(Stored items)
+ + + +
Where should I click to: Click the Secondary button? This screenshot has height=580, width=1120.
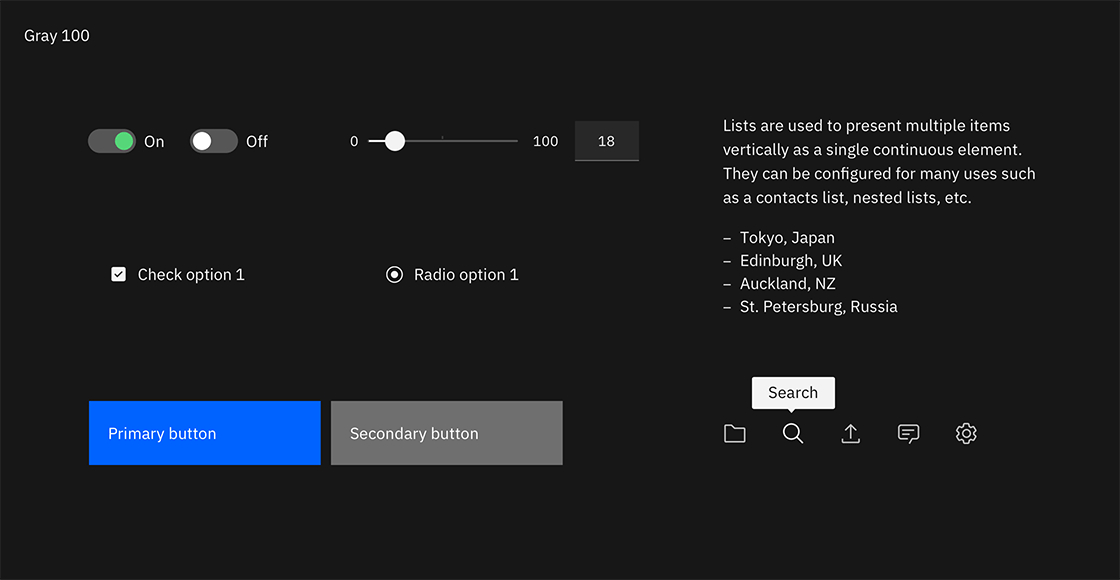446,433
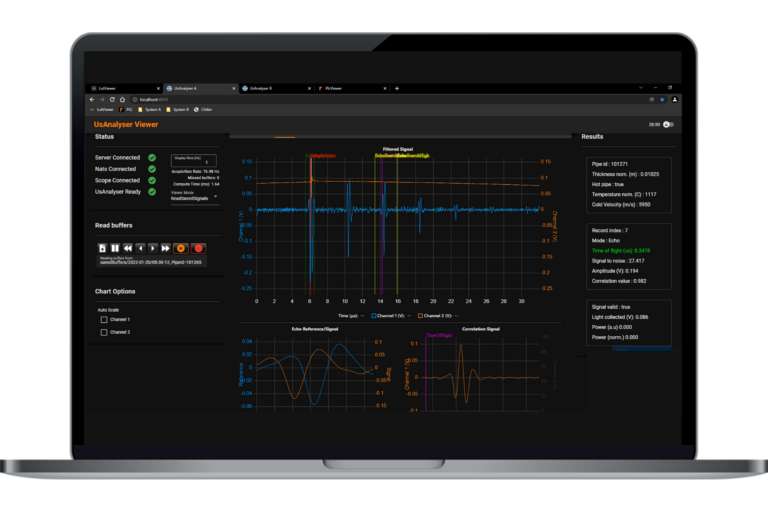Open the Viewer Mode dropdown

point(195,196)
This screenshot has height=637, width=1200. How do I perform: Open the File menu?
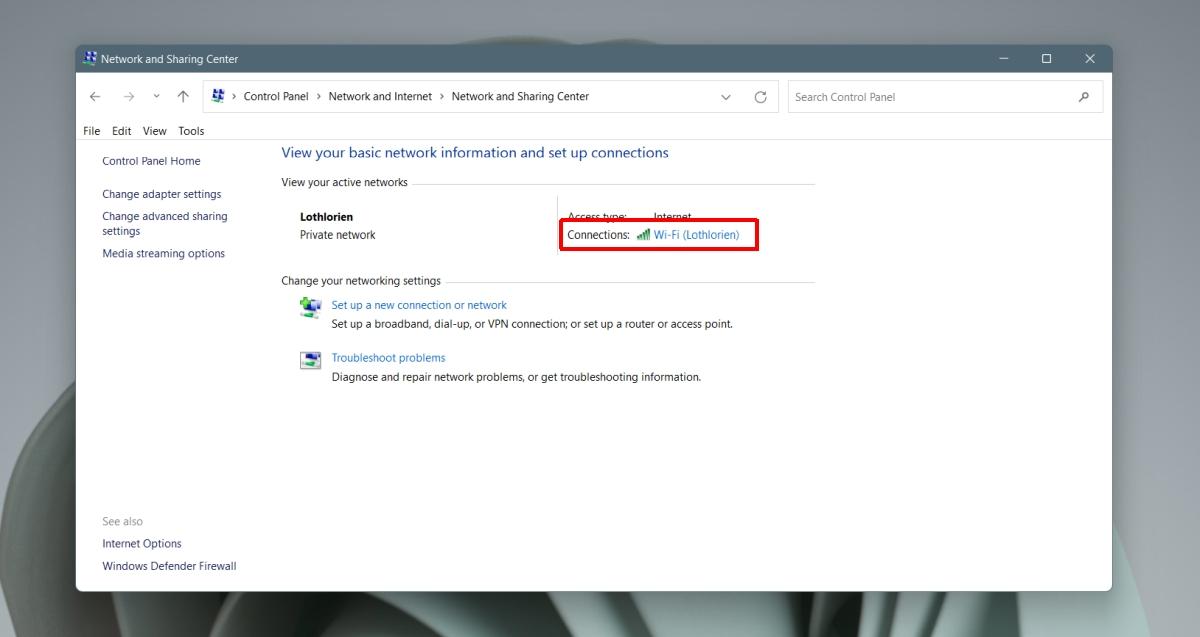point(92,131)
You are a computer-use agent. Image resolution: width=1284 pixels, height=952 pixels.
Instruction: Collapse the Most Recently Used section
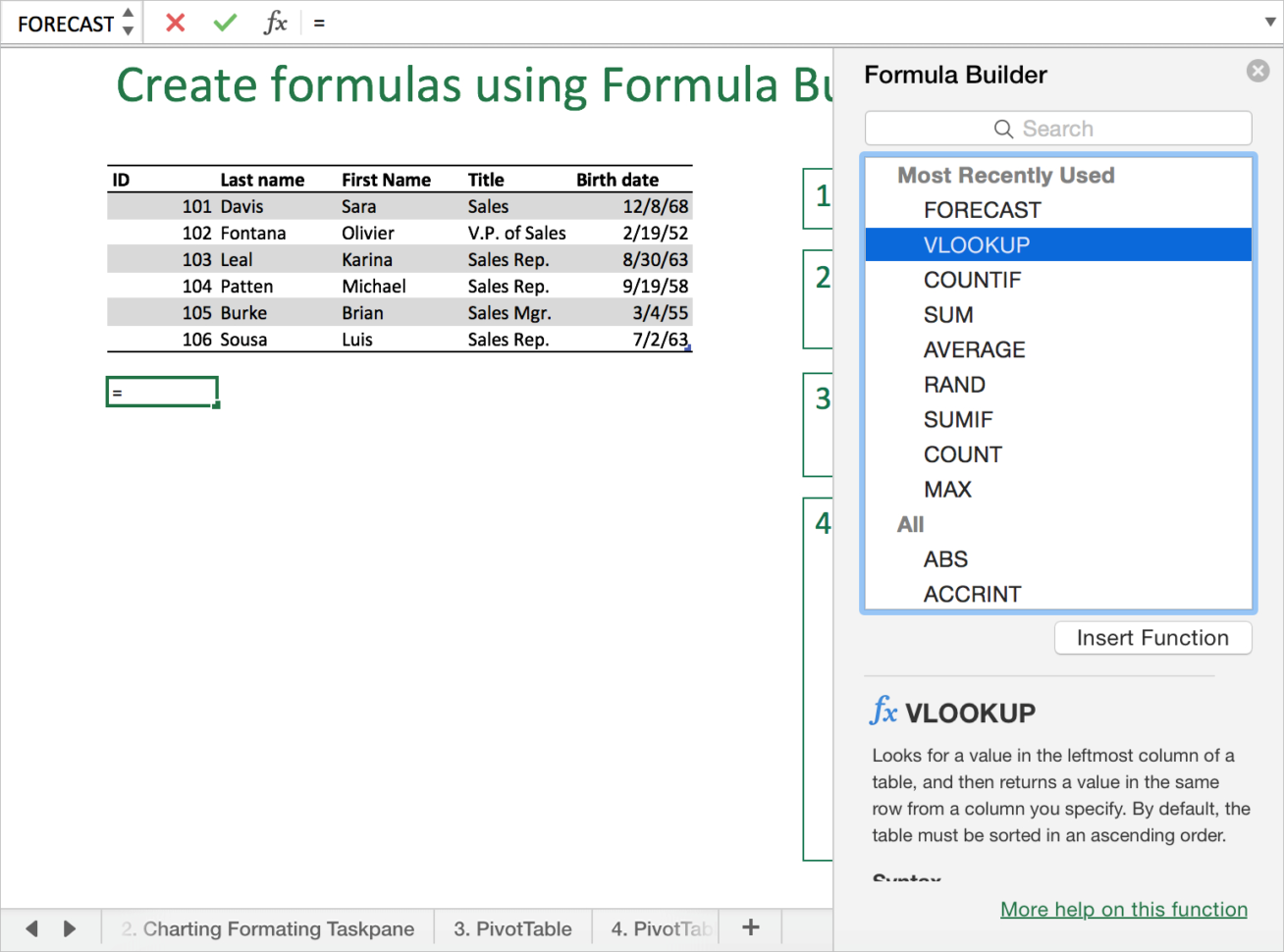[x=1006, y=175]
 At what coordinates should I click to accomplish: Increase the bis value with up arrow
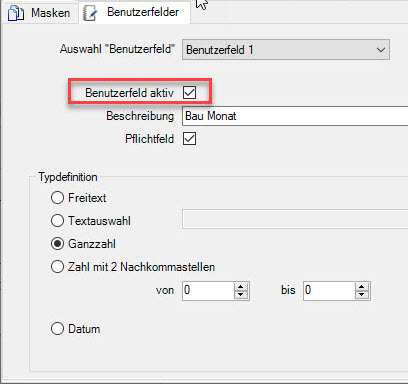[362, 286]
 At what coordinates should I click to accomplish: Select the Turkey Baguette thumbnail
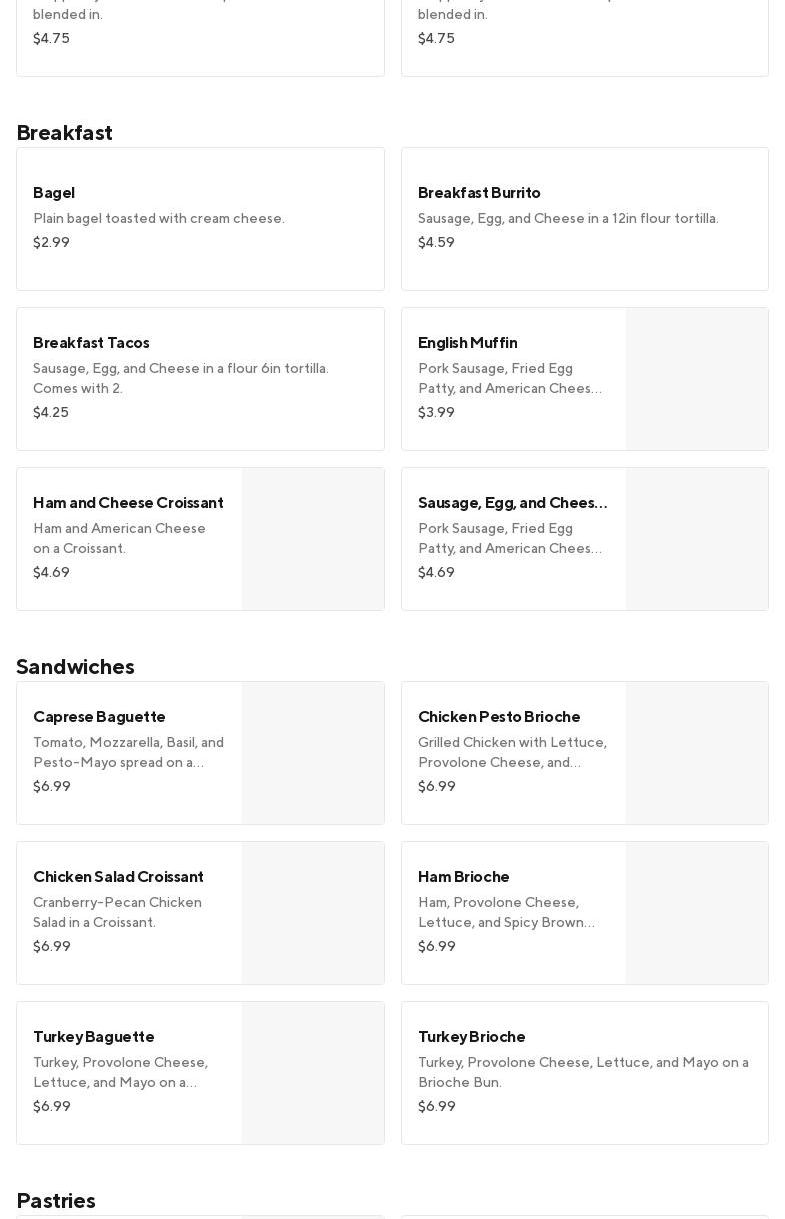point(313,1073)
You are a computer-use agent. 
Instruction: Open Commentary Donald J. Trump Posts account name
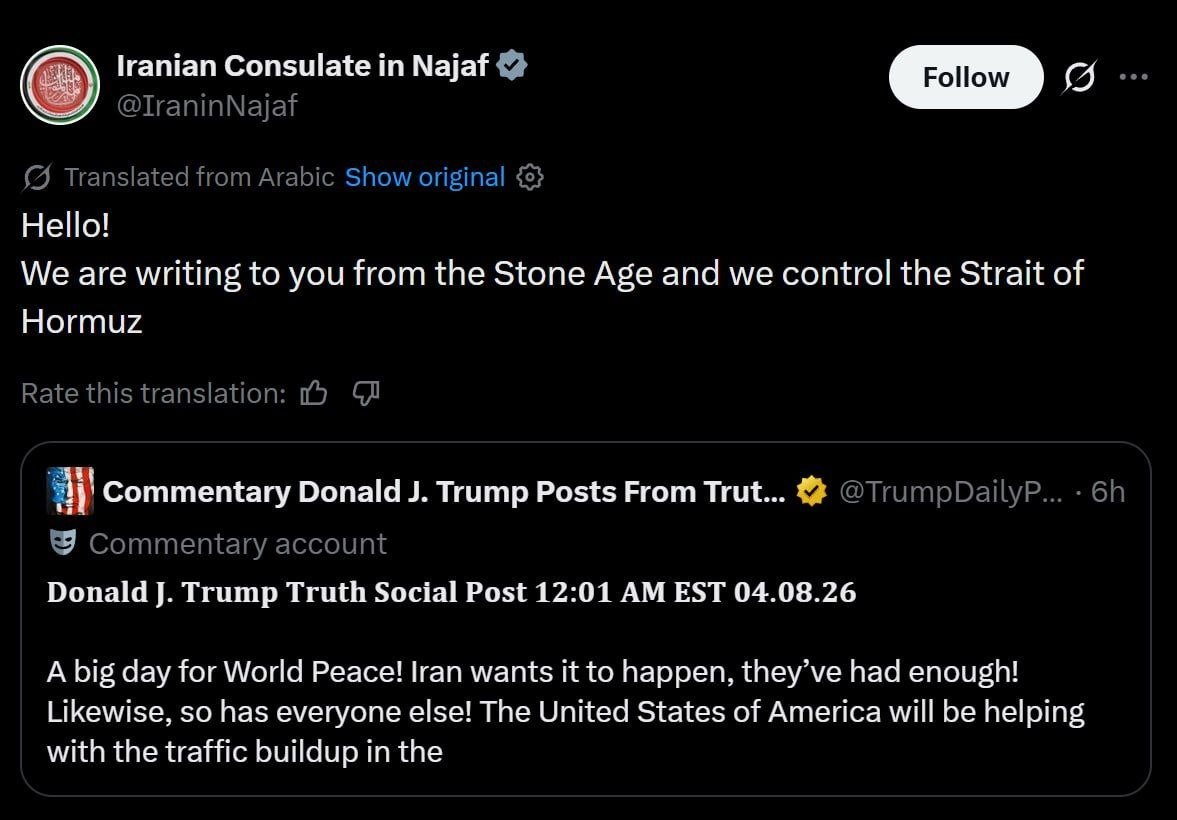(443, 491)
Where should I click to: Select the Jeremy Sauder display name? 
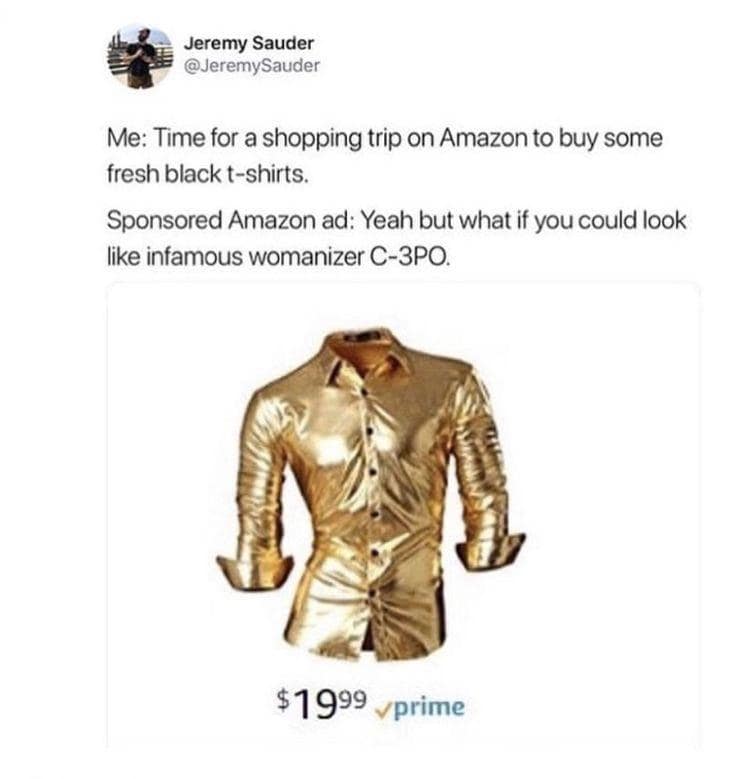(249, 43)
+ + + +
-- WHAT IS EXPECTED --
Above are the records; copy every line in them that holds the word "computer".

-- EXPECTED ANSWER --
You are a computer-use agent. Image resolution: width=1284 pixels, height=952 pixels.
You are a computer-use agent. 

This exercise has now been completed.